-- BEGIN Article --

# Opening a Bank Account in Dubai without 3 Months of Pay Slips???



## kakutoudamashii (Aug 6, 2014)

HI everyone,

I just moved to Dubai a few weeks ago to begin work. My residency visa is being processed. I need to open a bank account in order to have my salary automatically deposited.

After doing a bit of research, my first choice of banks is Emirates NBD as it is close to where I live and has good reviews.

The problem is that 3 months of pay slips are required in order to open a Current account.

Does anyone know of a way around this? 

If not, are there any other hassle free banks that will allow me to open a bank account immediately once I receive my visa?

I could really use some advice. Thanks in advance!!


----------



## w_man (Apr 16, 2010)

Never heard of the 3 month pay slip to open an account rule. 

I am with HSBC and they opened a 'current' account for me even without my residency processed - the only catch was that they didn't issue me a cheque book until I got my residency. But in order to open the account before showing them residency, I had to give them a letter from my company stating that I am employed there and my residency is in process.

The 3 month pay slip requirement is usually for getting a loan eg: housing or car loan. I have a tough time believing that NBD won't open a current account for you - I suggest going into a different branch and talking to someone else about it - don't ask about this requirement, just say you are here to open a salary account. Maybe make a point that you're not looking for a credit card or a loan at the time - just need to create an account to start receiving your salary. I have a feeling the person you spoke with wants to start a CC application for you or pre-approve you for a loan at the same time?!?

Otherwise, go to HSBC? :noidea:


----------



## twowheelsgood (Feb 21, 2013)

w_man said:


> Never heard of the 3 month pay slip to open an account rule.
> 
> I am with HSBC and they opened a 'current' account for me even without my residency processed


Probably because you're a westerner and your company has an arrangement with HSBC to stand by you for the first few months.


----------



## BigAndyD (Apr 19, 2013)

I'm also not sure what the problem is here. I opened a current account with NBD in my first few days here with no hassle. All they needed was a letter confirming my salary. Credit card approved straight away and cheque book issued about a week later.


----------



## BedouGirl (Sep 15, 2011)

kakutoudamashii said:


> HI everyone, I just moved to Dubai a few weeks ago to begin work. My residency visa is being processed. I need to open a bank account in order to have my salary automatically deposited. After doing a bit of research, my first choice of banks is Emirates NBD as it is close to where I live and has good reviews. The problem is that 3 months of pay slips are required in order to open a Current account. Does anyone know of a way around this? If not, are there any other hassle free banks that will allow me to open a bank account immediately once I receive my visa? I could really use some advice. Thanks in advance!!

-- END Article --
-- BEGIN Data block --

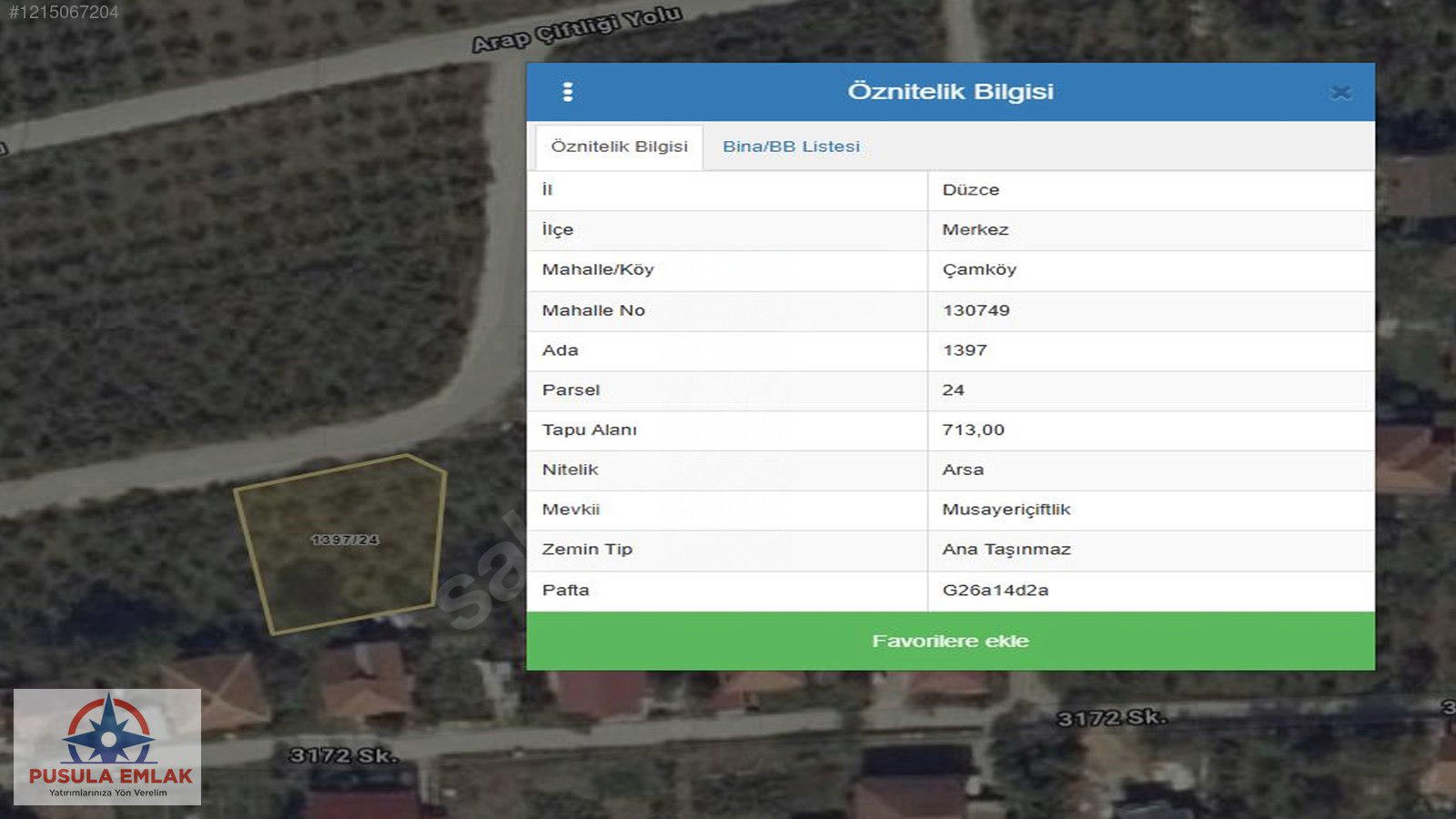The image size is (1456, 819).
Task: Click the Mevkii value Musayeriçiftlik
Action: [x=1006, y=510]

-- END Data block --

### Given task 1
In the forum thread about opening a bank account in Dubai, write out the text again from "Probably because you're" up to and including "(Apr 19, 2013)", changing "arrangement" to "agreement".
### Given task 2
In the thread about opening a bank account in Dubai, how long after opening the NBD current account did BigAndyD get a cheque book?

### Full answer 1
Probably because you're a westerner and your company has an agreement with HSBC to stand by you for the first few months.


----------



## BigAndyD (Apr 19, 2013)

### Full answer 2
About a week later.